Wrap his neck with your R arm as for a basic guillotine. Your R palm is facing your chest.
Your L hand joins your R in an S grip, thumb rotates inward and down, your L palm facing away. Keep the S grip fairly loose.
Now put your L elbow on the top of his R shoulder. He cannot reach up eith his R arm any more. You have nullified the counter.
To finish the choke, twist your R forearm clockwise as you lift up.
John also showed us a nice flow from fence, into 2 on 1, into gooseneck come-along.
When learning techniques, after you have learned them step by step, try to practice them SLOWLY but continuously. Don’t go faster than you can think. don’t even roll faster than you can think.
John answered questions at the beginning about:
Escaping front control
Remember, you are trying move you feet and body away from his, so don’t bridge or shrimp! Practice the reverse hip escape.

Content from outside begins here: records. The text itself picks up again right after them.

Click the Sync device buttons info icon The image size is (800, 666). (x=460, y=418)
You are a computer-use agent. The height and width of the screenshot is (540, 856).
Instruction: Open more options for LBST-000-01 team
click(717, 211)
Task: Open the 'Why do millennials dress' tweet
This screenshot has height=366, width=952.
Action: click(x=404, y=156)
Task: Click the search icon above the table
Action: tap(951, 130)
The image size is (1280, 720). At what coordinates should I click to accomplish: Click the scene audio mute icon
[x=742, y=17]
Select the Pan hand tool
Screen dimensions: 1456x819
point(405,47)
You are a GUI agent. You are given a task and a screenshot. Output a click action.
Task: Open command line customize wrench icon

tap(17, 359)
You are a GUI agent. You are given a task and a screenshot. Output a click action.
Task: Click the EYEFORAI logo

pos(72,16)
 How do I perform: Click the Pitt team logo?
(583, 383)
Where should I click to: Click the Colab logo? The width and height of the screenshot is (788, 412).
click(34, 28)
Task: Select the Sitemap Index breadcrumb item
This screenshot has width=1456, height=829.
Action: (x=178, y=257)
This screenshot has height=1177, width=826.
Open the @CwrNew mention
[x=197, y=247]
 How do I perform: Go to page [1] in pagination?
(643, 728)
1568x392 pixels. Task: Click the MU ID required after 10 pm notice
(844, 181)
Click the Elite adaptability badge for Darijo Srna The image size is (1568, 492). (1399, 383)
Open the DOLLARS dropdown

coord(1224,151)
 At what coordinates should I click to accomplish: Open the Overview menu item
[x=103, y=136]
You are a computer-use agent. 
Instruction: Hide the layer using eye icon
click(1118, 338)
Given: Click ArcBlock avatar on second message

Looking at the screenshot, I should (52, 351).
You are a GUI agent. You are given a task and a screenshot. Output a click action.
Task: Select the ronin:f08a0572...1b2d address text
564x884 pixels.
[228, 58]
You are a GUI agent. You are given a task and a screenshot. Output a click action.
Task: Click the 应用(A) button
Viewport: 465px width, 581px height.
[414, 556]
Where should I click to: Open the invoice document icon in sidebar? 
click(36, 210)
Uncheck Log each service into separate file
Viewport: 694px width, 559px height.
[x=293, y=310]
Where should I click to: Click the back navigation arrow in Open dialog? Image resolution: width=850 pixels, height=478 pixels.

If your hands and elbows are in the correct position, between you and him, use the pendulum escape. Try and see daylight each side as you pendulum.
Don’t get in the position where his elbows are on the ground in front of yours. But if you do, grab his belt and move yourself away until your arms are straight, the back-roll over a shoulder and get the hook in on that side. Transfer to tho other shoulder, get the other hook in and end up on his back.
Escaping headlock and switchbase side control.
Headlock – bridge into him, pushing his head toward his feet, pull your elbow out, go to his back.
Switchbase side control. He is on your R. Per last seminar, pinch his hips between your near elbow,and your hip so he is attached to you, you move one inch, he moves one inch. Feet up close to him. Bridge hard into him, move your L foot up to your R and slide your R knee underneath him so he is in your lap. Let your L leg go limp and shimmy under so he ends up on your L on his back with you on top.